In Responses streams, model thinking may appear as:
response.reasoning_text.deltaresponse.reasoning_text.doneresponse.content_part.donewithpart.type: "reasoning_text"response.output_item.donefor an item withtype: "reasoning"andcontent[].type: "reasoning_text"
User interfaces should treat these as reasoning/thinking text, not as final answer text. Preserve whitespace when displaying reasoning text so headings and paragraphs remain readable.
Reasoning
Use reasoning when the requested model supports explicit thinking controls. Messages API v3 accepts the object and applies it to the model request; it is not used for Hidoba quota logic, character rendering, or knowledge retrieval.

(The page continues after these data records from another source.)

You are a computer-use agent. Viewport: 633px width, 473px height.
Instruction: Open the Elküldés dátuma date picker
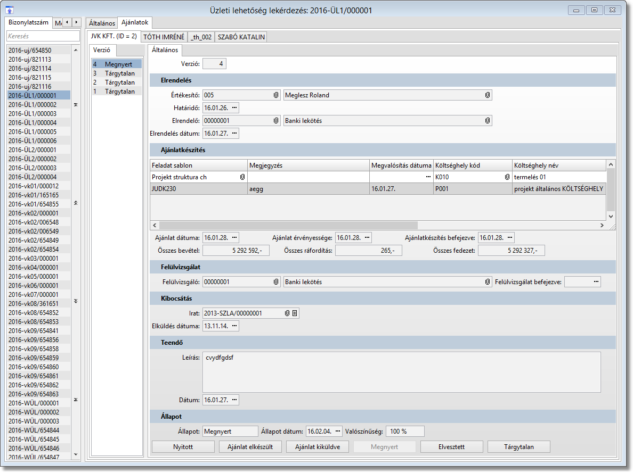point(234,326)
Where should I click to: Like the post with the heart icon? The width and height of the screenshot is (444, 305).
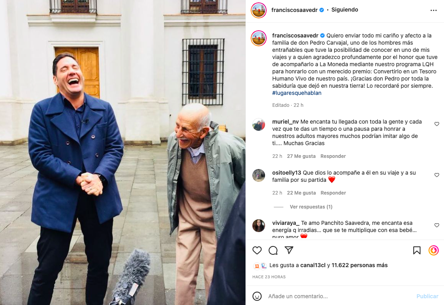pyautogui.click(x=257, y=250)
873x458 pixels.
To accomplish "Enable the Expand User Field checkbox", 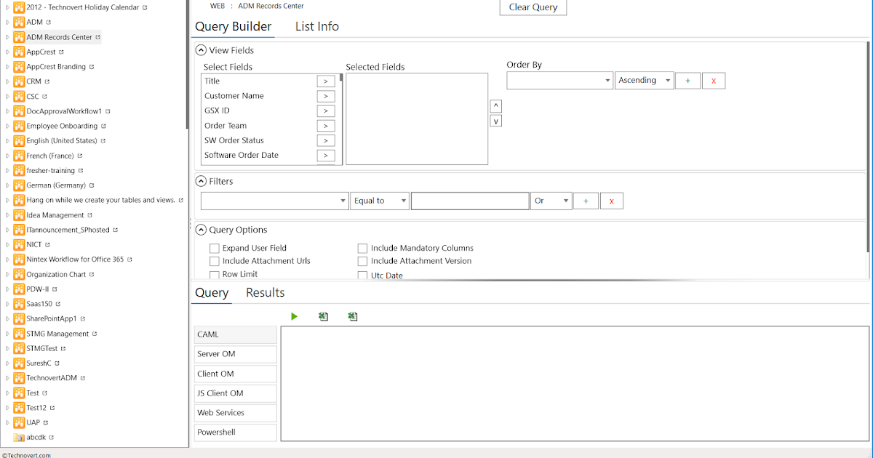I will click(x=215, y=248).
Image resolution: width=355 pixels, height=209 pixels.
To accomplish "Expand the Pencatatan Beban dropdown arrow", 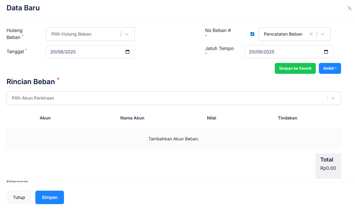I will [322, 34].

Reasoning is separate from the answer output limit:
- Chat Completions output limit:
max_tokensormax_completion_tokens - Responses API output limit:
max_output_tokens - Reasoning budget:
reasoning.max_tokens
If reasoning is omitted, no explicit reasoning instruction is sent and the model default applies.
Turn reasoning off:
{
"reasoning": { "effort": "none" }
}
Use this shape to turn reasoning off.
Use an effort level:
{
"reasoning": { "effort": "low" }
}
The commonly supported effort values are none, low, medium, and high. To let the model choose its default reasoning behavior, omit the reasoning field.

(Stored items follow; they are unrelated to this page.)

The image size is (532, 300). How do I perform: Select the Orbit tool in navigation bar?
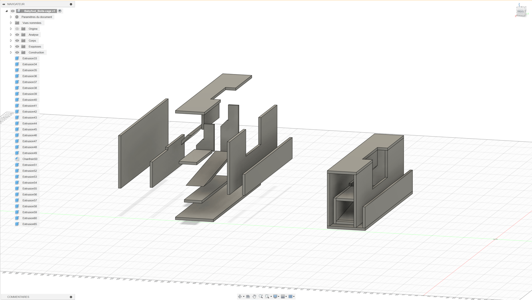[x=240, y=296]
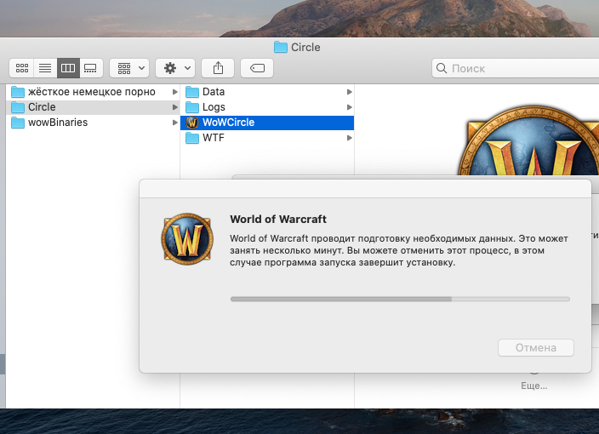Select the WoWCircle application item
This screenshot has width=599, height=434.
pyautogui.click(x=228, y=123)
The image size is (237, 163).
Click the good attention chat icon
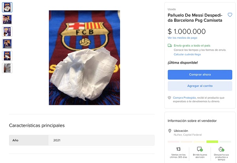[x=200, y=149]
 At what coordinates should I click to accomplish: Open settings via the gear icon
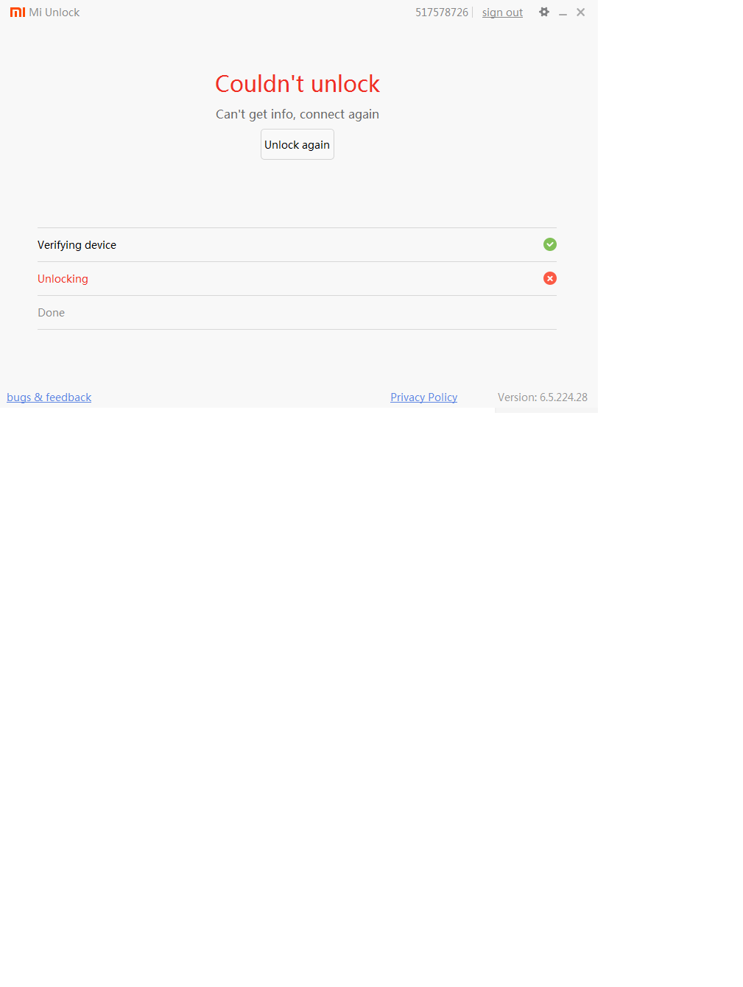coord(544,12)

Use a custom thinking-token budget:
{
"reasoning": { "max_tokens": 1024 }
}
Use this shape when you want to set an explicit reasoning-token budget.

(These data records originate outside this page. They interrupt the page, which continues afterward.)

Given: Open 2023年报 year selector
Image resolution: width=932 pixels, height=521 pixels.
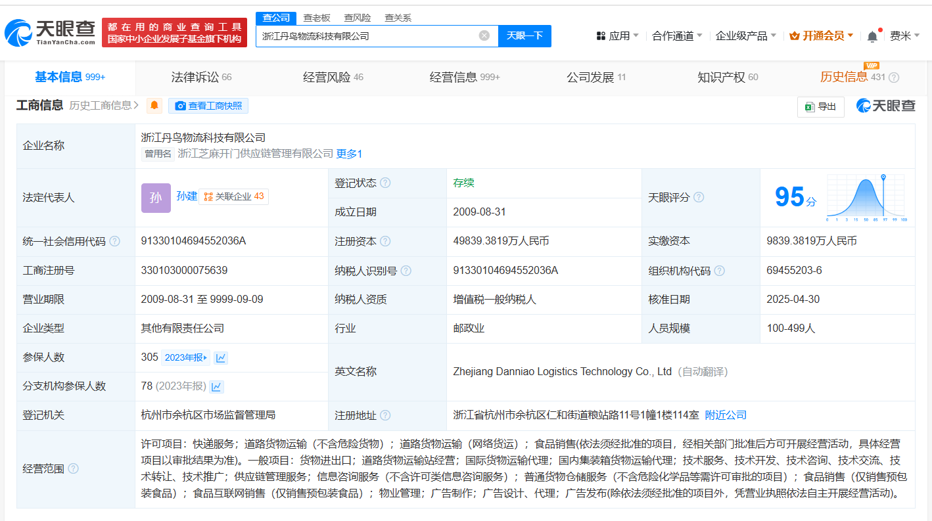Looking at the screenshot, I should [x=185, y=357].
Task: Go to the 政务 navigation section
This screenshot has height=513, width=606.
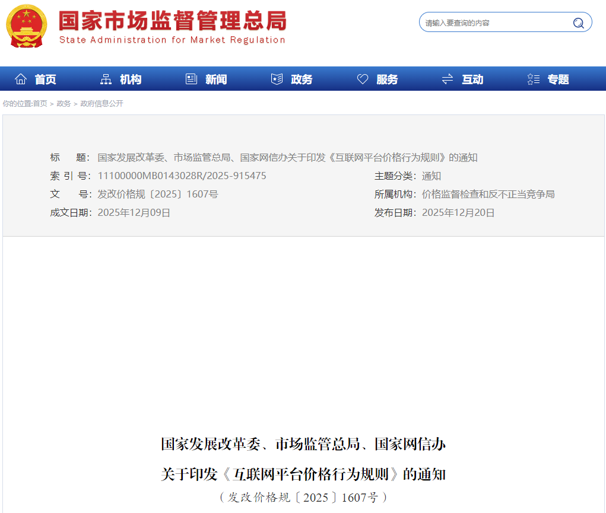Action: 302,79
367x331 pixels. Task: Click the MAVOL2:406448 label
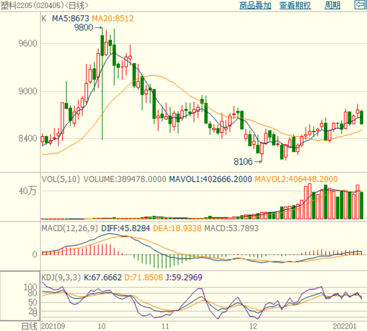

Chat Completions example with low reasoning effort:
curl https://msg.hidoba.com/v3/chat/completions \
-H "Authorization: Bearer $HIDOBA_API_KEY" \
-H "Content-Type: application/json" \
-d '{
"model": "google/gemini-2.5-flash",
"messages": [
{ "role": "user", "content": "I am comparing retrieval methods." },
{ "role": "assistant", "content": "Got it. I can compare them clearly and briefly." },
{ "role": "user", "content": "Explain semantic search in one concise paragraph." }
],
"max_tokens": 120,
"reasoning": { "effort": "low" }
}'
Responses API example with a custom reasoning budget:
curl https://msg.hidoba.com/v3/responses \
-H "Authorization: Bearer $HIDOBA_API_KEY" \
-H "Content-Type: application/json" \
-d '{
"model": "google/gemini-2.5-flash",
"input": "Compare semantic search and keyword search in three bullets.",
"max_output_tokens": 180,
"reasoning": { "max_tokens": 1024 }
}'
Streaming uses the same request fields:
{
"model": "google/gemini-2.5-flash",
"messages": [
{ "role": "user", "content": "I want a short answer." },
{ "role": "assistant", "content": "Understood. I will be concise." },
{ "role": "user", "content": "What does a sunrise usually symbolize?" }
],
"stream": true,
"max_tokens": 120,
"reasoning": { "effort": "medium" }
}
Reasoning support depends on the selected model. Unsupported combinations may ignore the field or return a model error.
Errors
Generation requests may fail before reaching the model if the API key, quota, character, or metadata is invalid.
| Status | Meaning |
|---|---|
400 | Invalid request body, invalid metadata.hidoba, or character validation failure. |
401 | Missing or invalid quota API key. |
403 | Quota type or access is not allowed for this endpoint. |
429 | Quota is exhausted. |
5xx | Model or service failure. |
Example error:
{
"detail": {
"code": "invalid_api_key",
"message": "Invalid API key",
"context": {
"request_id": "7ed3d6f1-1a9f-4f3b-90d3-7c681a9d9fb8",
"endpoint": "/v3/chat/completions"
}
}
}
Model errors are returned in an OpenAI-compatible response shape when possible.